---- TEXTO CITADO

A Igreja, analisando a ordem
natural e guardando a revelação de Deus, aponta quais são os fins do
matrimônio, indica a missão do casal, ensina para que foram chamados à vivência
desta vocação. O matrimônio tem dois principais fins: a ajuda mútua que os dois
devem se prestar e a procriação e educação da prole. São João Paulo II na
Familiaris Consortio recorda que para este último deve se orientar o amor
esponsal – “… o próprio matrimônio e o amor conjugal se ordenam à procriação e
educação da prole…”(n.14); e por fim o matrimônio é também remédio contra a
concupiscência.
Agora pensemos com maturidade e
sinceridade: Será que nós, filhos da Igreja, nos demos conta desta importante
missão conjugal? Será que os casais param para pensar que, mais que serem
excelentes profissionais, mais que terem uma vida cômoda e tranquila, ou ainda,
mais que serem exímios agentes de pastorais, eles foram colocados no mundo com
a grande missão de, com responsabilidade, cooperarem com o Criador gerando
vidas e educando-as na fé? Pois bem, um casal que tomou consciência da missão
que recebera diante do altar de Deus, vai, como que um exército, orientar suas
atividades e pensar em estratégias, para cumprir com empenho seu objetivo. Aí
os valores são colocados nos seus devidos lugares: para quê, como e com qual
intensidade trabalhar? Para quê e com quê medida se divertir? O quê e quanto
possuir? A resposta última sempre será a família, o bem dela e a finalidade do
chamado recebido.

--------
---- MATERIAL APRESENTADO

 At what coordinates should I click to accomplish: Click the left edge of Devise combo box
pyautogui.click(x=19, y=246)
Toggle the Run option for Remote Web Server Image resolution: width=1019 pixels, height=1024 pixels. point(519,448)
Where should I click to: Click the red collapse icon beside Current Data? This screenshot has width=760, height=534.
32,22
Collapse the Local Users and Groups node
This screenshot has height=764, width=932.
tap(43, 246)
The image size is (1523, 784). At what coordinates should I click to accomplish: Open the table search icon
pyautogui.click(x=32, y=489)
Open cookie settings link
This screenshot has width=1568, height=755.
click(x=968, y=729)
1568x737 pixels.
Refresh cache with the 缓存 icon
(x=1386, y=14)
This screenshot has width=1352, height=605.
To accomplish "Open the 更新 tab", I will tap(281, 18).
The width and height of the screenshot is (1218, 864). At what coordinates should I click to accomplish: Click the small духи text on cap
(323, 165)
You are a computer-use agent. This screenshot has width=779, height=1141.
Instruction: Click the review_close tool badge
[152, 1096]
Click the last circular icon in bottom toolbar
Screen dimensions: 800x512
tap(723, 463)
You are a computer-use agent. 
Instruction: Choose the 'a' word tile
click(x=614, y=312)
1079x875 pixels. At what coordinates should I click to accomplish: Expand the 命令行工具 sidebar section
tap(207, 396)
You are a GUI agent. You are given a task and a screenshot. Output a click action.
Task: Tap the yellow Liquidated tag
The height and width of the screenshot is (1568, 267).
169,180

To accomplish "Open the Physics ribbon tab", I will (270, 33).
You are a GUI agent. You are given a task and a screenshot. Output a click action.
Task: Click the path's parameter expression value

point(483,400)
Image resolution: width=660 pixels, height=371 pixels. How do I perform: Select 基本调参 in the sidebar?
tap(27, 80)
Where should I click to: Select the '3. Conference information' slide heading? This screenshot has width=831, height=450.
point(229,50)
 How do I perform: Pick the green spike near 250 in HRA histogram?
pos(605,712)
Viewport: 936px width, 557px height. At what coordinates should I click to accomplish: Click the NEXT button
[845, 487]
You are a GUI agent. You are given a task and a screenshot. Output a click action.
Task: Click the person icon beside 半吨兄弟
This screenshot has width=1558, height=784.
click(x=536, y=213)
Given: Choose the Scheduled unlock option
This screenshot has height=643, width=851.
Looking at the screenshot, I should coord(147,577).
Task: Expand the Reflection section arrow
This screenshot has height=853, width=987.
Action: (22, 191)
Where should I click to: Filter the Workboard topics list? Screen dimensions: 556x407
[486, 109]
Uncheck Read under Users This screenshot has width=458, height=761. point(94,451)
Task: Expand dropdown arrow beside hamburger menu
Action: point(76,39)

--------

▶ **EXERCÍCIOS PROPOSTOS**:
1. Responda com base no texto sobre o matrimônio:
(a) Quais são os dois principais fins do matrimônio?
(b) Em que documento São João Paulo II recorda que o amor esponsal deve se orientar para a procriação e educação da prole?
(c) Qual será sempre a resposta última para as perguntas sobre trabalho, diversão e posses?
2. Indique se cada afirmação está de acordo com o texto sobre o matrimônio. Justifique cada resposta com as palavras do próprio texto, citadas literalmente.
(a) O matrimônio também é apresentado como remédio contra a concupiscência.
(b) A grande missão dos casais é serem excelentes profissionais.
(c) O casal consciente de sua missão é comparado a um exército.
3. Dê continuidade ao texto sobre o matrimônio a partir da última frase apresentada.
As linhas apresentadas não são necessárias para resolver as atividades.

▶ **RESPOSTAS EM ORDEM**:
1.
(a) A ajuda mútua que os dois devem se prestar e a procriação e educação da prole.
(b) Na Familiaris Consortio.
(c) A família, o bem dela e a finalidade do chamado recebido.

2.
(a) Sim: "e por fim o matrimônio é também remédio contra a concupiscência."
(b) Não: "mais que serem excelentes profissionais, mais que terem uma vida cômoda e tranquila, ou ainda, mais que serem exímios agentes de pastorais, eles foram colocados no mundo com a grande missão de, com responsabilidade, cooperarem com o Criador gerando vidas e educando-as na fé"
(c) Sim: "vai, como que um exército, orientar suas atividades e pensar em estratégias, para cumprir com empenho seu objetivo."

3.
Neste momento de nossa reflexão
poderia surgir um questionamento: Então um casal deve ter filhos sempre, sem
medir as consequências e sem planejamento? Não! A Encíclica Humanae Vitae do
Papa Paulo VI comenta que pode haver “motivos sérios” para o espaçamento da
gravidez – “que derivem ou das condições físicas ou psicológicas dos cônjuges,
ou de circunstâncias exteriores…”(n.16); é sabido que o mesmo documento
magisterial adverte que o único modo de fazer isso licitamente, sem atentar
contra a lei moral estabelecida por Deus na natureza humana, é o recurso aos
períodos infecundos do ciclo feminino, sendo portanto, um grave pecado a
utilização de qualquer anticonceptivo visando eliminar um dos aspectos
intrínsecos da verdade do ato conjugal, o aspecto procriativo. O que parece
claro na doutrina é que o matrimônio é um chamado, uma vocação; sua missão se
ordena para a geração e a educação dos filhos e que, só não é negligente evitar
a geração por “motivos sérios”. Neste último ponto que gostaria de refletir um
pouco mais.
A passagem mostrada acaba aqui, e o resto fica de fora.